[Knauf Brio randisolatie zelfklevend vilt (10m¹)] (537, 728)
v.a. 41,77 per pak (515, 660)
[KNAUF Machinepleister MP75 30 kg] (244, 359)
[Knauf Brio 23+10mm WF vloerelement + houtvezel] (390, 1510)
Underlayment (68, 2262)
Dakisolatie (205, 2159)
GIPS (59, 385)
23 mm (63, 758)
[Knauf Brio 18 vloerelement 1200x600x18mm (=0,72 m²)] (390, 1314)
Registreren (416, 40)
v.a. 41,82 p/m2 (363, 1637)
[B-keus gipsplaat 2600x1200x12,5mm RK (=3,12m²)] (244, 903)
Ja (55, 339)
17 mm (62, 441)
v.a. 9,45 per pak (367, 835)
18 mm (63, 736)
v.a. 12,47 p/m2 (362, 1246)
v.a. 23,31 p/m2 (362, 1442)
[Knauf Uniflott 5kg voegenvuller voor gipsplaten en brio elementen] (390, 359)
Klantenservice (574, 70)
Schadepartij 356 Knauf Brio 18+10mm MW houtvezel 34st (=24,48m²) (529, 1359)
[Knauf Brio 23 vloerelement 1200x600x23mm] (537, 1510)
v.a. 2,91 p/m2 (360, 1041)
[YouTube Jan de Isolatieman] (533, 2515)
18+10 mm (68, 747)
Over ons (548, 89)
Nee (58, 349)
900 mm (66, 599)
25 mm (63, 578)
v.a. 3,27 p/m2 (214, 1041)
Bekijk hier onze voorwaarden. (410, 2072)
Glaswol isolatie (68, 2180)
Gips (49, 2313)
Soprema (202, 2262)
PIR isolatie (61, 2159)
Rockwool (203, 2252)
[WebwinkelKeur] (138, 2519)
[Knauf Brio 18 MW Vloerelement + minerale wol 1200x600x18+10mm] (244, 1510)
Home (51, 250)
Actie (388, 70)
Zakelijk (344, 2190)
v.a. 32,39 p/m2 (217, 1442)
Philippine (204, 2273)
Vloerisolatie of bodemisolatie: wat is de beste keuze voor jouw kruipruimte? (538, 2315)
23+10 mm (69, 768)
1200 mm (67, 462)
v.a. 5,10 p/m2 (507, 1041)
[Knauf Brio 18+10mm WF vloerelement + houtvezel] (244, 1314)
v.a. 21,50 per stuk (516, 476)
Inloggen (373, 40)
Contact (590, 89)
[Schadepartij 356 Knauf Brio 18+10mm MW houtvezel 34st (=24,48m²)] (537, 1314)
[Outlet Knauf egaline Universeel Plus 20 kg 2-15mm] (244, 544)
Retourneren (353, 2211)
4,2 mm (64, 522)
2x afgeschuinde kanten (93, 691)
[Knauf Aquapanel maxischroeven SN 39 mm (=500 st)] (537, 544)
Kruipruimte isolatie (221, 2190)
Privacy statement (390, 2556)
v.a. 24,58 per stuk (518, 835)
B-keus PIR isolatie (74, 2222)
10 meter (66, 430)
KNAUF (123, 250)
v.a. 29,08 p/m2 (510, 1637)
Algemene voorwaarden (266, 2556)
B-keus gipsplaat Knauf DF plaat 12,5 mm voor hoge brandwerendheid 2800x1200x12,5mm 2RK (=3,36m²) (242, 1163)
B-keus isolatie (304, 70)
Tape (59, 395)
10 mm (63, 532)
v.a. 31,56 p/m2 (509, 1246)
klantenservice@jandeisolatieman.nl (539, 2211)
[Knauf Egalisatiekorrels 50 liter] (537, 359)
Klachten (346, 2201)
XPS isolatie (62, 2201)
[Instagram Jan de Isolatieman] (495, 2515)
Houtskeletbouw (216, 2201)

________________

Problem → For the lines above, output exactly those from the line containing "[KNAUF Machinepleister MP75 30 kg] (244, 359)" through the line containing "(=24,48m²) (529, 1359)", and skip the others.

Final answer →
[KNAUF Machinepleister MP75 30 kg] (244, 359)
[Knauf Brio 23+10mm WF vloerelement + houtvezel] (390, 1510)
Underlayment (68, 2262)
Dakisolatie (205, 2159)
GIPS (59, 385)
23 mm (63, 758)
[Knauf Brio 18 vloerelement 1200x600x18mm (=0,72 m²)] (390, 1314)
Registreren (416, 40)
v.a. 41,82 p/m2 (363, 1637)
[B-keus gipsplaat 2600x1200x12,5mm RK (=3,12m²)] (244, 903)
Ja (55, 339)
17 mm (62, 441)
v.a. 9,45 per pak (367, 835)
18 mm (63, 736)
v.a. 12,47 p/m2 (362, 1246)
v.a. 23,31 p/m2 (362, 1442)
[Knauf Uniflott 5kg voegenvuller voor gipsplaten en brio elementen] (390, 359)
Klantenservice (574, 70)
Schadepartij 356 Knauf Brio 18+10mm MW houtvezel 34st (=24,48m²) (529, 1359)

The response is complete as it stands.